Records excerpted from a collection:

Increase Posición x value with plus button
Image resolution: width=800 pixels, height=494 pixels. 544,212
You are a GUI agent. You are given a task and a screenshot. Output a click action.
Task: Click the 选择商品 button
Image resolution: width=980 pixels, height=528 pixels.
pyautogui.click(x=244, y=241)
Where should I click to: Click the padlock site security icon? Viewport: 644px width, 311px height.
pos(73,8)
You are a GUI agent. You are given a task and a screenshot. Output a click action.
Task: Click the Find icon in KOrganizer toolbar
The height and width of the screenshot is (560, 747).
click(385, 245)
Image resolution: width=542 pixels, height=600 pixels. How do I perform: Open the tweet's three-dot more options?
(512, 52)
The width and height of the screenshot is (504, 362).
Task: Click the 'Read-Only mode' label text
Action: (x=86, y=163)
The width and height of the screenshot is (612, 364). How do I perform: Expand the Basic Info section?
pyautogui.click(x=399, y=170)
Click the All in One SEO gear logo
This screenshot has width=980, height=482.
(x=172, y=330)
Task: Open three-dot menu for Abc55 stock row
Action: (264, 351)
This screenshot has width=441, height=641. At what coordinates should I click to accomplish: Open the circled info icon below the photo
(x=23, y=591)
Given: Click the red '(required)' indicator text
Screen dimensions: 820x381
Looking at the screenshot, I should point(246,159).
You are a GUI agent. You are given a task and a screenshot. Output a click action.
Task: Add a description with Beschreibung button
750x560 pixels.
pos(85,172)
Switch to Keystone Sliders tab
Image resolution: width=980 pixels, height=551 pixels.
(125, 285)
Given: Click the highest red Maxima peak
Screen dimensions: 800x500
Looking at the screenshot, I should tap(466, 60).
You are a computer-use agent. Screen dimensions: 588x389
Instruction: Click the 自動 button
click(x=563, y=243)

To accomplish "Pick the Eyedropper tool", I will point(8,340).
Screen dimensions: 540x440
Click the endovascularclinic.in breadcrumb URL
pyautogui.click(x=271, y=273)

WHAT TO DO: Please retype the records above starting with the line that contains "You are a computer-use" and stopping after the last line, changing nothing.

SOLUTION TO THIS EXERCISE:
You are a computer-use agent. Screen dimensions: 588x389
Instruction: Click the 自動 button
click(x=563, y=243)

To accomplish "Pick the Eyedropper tool", I will point(8,340).
Screen dimensions: 540x440
Click the endovascularclinic.in breadcrumb URL
pyautogui.click(x=271, y=273)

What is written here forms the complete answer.